## Activity A
Rewrite the stretch of the Giltner profile from "She married Roehl" through "for a year.", putting "Old Dominion University" in place of "Old Dominion".
## Activity B
Answer these questions about the Giltner profile:
(i) Which company gave Giltner a buyout earlier this year?
(ii) What is the name of Giltner's current husband?
(iii) Where is Olivia playing volleyball now?

## Excerpted passage
Giltner got a little taste of politics when she got upset about a proposed subdivision near her that would have affected traffic in the area. She organized opposition among her neighbors to stop  Short Leaf Preserve from being approved.

They didn’t manage to stop it, but during the process, they did get DELDOT to commit to adding another entrance on Route 113 that would alleviate traffic congestion and make nearby roads safer, she said.

“You can watch what’s going on. You can sit back and complain or you can do something about it,” she said. “And I’ve always been one that didn’t just sit back and complain. You come up with a plan to address it … “That’s the same thing I see with this position, to be the voice of the people who instead of just complaining takes it to Dover and impacts change.”

Giltner — a lifelong resident of the Georgetown area –said she started thinking about running when she heard Briggs King planned to resign.

“I knew that we have to make grassroots change, and so much is at the state level,” she said. “If you ask anybody, I plan. I prepare. I do my homework. So I started planning, talking with people and seeing if this was something I really wanted to pursue.”

She had several long conversations with her husband, John Roehl, about whether the role was a good fit. He told her she was.

“So then it just became stronger and stronger that this was right,” she said. “I was at the right place and time to be able to serve the people.”

Giltner had accepted a buyout earlier this year from Premier Inc., retiring at age 56, enabling her to spend a lot more time Roehl doing things like playing pickleball.

“I’m not one to relax and sit around a lot,” she said.

Giltner family, career

She married Roehl in 2008 after her husband, Eric Giltner, died in 2005 when their daughter was 8 months old, leaving Giltner to raise Olivia and their son, Parker who was 4.

“So suddenly, I was thrown into being a single mother,” she said. “You know, caregiver, had to earn the income, had to keep up the house, cut the grass. I always talked about how I would cut my grass with Olivia in a backpack.”

Today, Olivia, 19 — who Georgetown area residents might recognize as a star volleyball player for Delmarva Christian — is playing at Penn State in York. She’s working on a dual major in business management and supply chain management.

Parker, now 23, graduated from Old Dominion, where he joined the Virginia National Guard. He surprised his mom a couple of years ago by telling his unit was being called up and sent to Africa for a year.

## Information given
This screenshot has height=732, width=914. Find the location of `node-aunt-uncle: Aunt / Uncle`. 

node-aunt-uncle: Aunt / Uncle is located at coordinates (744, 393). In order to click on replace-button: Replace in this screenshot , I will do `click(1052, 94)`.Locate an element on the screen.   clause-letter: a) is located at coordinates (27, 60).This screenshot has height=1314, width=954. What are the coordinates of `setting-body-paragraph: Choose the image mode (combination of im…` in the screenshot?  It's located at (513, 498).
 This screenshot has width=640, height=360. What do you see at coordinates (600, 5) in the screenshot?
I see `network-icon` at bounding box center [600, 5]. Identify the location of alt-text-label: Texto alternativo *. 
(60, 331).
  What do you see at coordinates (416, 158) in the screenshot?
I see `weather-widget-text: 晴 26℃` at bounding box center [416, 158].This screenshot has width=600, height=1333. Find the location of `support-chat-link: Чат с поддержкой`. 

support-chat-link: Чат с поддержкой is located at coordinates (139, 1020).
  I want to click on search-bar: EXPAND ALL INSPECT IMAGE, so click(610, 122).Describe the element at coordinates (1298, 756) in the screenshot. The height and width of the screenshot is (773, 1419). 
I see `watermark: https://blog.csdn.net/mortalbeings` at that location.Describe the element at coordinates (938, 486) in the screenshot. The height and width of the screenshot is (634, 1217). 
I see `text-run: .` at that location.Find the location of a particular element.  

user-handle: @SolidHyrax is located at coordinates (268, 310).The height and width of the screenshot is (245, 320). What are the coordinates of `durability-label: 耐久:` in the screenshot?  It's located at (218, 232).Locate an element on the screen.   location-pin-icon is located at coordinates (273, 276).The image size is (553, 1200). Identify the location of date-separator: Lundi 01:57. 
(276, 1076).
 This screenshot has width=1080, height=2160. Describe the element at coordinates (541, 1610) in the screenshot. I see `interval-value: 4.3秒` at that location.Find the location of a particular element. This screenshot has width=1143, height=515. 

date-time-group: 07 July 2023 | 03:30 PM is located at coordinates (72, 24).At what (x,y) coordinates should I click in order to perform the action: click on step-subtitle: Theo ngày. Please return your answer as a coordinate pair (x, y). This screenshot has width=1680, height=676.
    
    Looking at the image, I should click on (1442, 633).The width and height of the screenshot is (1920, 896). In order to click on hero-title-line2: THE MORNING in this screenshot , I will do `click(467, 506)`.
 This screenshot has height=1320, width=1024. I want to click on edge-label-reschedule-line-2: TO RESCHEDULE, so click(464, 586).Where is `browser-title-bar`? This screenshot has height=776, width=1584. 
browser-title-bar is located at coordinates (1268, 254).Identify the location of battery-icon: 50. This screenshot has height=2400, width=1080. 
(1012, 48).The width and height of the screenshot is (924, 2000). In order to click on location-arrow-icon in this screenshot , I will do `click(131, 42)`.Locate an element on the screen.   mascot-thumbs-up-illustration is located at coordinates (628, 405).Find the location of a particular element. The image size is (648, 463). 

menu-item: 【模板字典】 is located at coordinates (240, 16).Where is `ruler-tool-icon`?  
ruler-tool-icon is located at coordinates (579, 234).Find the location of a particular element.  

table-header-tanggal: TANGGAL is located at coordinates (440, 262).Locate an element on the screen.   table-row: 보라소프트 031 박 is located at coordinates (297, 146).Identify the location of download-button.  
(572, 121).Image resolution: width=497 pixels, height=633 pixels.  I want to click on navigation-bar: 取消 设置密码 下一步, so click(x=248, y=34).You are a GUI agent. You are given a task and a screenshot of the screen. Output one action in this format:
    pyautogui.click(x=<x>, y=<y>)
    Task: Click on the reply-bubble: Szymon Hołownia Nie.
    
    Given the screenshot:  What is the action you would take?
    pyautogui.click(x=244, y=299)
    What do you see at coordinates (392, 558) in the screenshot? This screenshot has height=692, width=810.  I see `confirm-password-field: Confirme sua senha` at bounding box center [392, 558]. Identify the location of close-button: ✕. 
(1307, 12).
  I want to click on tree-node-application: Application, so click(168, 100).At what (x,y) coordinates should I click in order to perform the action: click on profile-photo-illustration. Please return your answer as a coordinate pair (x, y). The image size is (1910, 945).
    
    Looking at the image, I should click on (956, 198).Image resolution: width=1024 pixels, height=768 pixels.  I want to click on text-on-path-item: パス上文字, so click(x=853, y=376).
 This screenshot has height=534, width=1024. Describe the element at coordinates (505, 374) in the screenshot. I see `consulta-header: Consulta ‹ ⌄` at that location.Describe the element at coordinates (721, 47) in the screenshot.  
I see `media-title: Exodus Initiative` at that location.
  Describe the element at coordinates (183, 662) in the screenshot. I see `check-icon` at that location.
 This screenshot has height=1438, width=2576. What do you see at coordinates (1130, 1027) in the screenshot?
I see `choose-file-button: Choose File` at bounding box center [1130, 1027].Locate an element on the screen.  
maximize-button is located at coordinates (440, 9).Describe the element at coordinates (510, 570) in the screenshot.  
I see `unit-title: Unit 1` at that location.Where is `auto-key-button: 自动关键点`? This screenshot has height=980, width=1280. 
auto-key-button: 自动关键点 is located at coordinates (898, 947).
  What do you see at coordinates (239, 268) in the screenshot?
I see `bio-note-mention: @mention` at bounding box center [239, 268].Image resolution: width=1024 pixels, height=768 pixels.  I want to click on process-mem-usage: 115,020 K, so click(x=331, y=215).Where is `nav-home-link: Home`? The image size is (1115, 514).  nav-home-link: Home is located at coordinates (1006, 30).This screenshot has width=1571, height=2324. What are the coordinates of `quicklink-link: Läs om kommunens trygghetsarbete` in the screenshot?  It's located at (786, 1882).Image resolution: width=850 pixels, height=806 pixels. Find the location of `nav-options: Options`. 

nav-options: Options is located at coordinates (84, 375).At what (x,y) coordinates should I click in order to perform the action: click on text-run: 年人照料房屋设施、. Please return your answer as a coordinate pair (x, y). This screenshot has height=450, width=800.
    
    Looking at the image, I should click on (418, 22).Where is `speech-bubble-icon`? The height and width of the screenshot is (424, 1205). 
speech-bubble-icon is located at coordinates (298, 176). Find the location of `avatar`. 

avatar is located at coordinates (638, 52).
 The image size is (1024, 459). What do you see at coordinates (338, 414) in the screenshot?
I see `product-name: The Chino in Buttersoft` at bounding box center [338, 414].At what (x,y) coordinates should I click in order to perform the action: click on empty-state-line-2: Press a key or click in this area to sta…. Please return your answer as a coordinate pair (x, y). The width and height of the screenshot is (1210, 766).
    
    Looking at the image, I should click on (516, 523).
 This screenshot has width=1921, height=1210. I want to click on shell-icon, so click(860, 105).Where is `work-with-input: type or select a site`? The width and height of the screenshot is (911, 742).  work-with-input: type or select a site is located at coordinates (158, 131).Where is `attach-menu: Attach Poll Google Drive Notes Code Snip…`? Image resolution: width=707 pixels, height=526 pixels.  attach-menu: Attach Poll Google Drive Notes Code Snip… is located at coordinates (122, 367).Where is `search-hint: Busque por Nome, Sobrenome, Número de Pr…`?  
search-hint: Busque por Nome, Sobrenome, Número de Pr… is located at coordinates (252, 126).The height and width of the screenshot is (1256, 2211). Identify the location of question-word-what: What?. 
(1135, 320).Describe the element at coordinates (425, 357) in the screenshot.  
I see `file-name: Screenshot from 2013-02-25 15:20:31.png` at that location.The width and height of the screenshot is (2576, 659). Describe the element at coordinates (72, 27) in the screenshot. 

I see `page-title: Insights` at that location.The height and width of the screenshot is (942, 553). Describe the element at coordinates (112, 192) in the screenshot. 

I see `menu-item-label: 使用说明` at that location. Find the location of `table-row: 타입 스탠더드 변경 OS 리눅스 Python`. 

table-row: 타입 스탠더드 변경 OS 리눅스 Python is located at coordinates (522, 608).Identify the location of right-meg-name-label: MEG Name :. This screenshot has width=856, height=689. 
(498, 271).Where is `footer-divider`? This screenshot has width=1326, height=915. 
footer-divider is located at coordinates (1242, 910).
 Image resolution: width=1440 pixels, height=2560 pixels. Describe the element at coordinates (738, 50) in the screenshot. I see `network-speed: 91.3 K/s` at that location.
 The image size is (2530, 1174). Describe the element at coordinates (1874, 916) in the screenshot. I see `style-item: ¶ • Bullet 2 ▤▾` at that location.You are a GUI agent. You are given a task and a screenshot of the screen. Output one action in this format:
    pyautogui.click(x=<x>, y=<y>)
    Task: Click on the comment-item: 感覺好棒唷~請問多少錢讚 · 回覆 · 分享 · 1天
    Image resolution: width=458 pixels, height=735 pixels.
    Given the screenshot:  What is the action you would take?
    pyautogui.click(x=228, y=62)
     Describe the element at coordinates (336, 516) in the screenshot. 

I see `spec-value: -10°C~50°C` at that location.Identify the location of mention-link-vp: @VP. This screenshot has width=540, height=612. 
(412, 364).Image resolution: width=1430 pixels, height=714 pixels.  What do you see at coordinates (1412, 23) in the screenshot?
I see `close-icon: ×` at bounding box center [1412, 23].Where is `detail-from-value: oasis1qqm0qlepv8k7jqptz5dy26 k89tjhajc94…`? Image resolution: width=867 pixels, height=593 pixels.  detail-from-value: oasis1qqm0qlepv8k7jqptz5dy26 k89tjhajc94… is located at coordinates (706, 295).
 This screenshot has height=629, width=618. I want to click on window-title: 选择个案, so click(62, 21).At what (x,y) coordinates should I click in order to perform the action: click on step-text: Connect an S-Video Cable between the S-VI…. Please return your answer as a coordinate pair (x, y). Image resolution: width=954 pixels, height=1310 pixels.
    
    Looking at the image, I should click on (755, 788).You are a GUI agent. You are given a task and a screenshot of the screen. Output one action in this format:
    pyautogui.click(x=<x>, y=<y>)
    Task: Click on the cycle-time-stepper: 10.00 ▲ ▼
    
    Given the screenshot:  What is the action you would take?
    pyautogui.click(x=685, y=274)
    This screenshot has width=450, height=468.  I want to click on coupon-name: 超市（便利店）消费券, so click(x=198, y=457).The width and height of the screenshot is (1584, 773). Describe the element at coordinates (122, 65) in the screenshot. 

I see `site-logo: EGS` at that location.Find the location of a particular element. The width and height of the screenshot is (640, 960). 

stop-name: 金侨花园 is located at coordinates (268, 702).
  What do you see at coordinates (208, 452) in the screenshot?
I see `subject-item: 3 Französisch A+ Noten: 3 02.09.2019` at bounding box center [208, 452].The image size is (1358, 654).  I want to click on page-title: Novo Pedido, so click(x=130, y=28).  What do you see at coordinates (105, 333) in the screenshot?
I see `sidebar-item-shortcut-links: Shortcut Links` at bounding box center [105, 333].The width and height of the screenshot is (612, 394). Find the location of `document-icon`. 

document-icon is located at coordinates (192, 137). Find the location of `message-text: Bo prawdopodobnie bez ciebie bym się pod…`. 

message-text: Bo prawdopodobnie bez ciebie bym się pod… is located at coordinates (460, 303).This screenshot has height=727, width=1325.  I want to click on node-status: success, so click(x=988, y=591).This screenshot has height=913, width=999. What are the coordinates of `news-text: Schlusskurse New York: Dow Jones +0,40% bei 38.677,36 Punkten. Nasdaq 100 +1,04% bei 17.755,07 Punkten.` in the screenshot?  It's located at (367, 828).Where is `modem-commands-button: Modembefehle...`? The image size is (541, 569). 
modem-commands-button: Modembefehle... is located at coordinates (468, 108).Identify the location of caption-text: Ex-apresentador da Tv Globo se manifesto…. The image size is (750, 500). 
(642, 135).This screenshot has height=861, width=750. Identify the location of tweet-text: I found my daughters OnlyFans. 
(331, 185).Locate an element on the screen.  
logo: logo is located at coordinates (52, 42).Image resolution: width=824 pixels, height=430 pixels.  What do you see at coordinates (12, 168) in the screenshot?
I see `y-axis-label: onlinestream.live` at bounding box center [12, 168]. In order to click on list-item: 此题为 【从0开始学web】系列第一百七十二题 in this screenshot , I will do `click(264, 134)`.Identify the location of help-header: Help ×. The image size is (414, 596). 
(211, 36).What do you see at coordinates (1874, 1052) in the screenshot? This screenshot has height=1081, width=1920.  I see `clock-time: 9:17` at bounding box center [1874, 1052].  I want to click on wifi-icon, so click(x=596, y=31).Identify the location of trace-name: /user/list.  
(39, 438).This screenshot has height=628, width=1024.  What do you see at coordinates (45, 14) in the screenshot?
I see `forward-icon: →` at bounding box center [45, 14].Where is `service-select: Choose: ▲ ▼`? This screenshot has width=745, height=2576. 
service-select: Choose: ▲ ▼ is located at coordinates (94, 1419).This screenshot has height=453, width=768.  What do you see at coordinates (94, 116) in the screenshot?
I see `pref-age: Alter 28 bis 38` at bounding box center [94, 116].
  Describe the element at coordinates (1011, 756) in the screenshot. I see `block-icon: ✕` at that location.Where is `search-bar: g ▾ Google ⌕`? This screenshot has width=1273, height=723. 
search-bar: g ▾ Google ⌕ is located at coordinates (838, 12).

## Your solution A
She married Roehl in 2008 after her husband, Eric Giltner, died in 2005 when their daughter was 8 months old, leaving Giltner to raise Olivia and their son, Parker who was 4.

“So suddenly, I was thrown into being a single mother,” she said. “You know, caregiver, had to earn the income, had to keep up the house, cut the grass. I always talked about how I would cut my grass with Olivia in a backpack.”

Today, Olivia, 19 — who Georgetown area residents might recognize as a star volleyball player for Delmarva Christian — is playing at Penn State in York. She’s working on a dual major in business management and supply chain management.

Parker, now 23, graduated from Old Dominion University, where he joined the Virginia National Guard. He surprised his mom a couple of years ago by telling his unit was being called up and sent to Africa for a year.

## Your solution B
(i) Premier Inc.
(ii) John Roehl
(iii) Penn State in York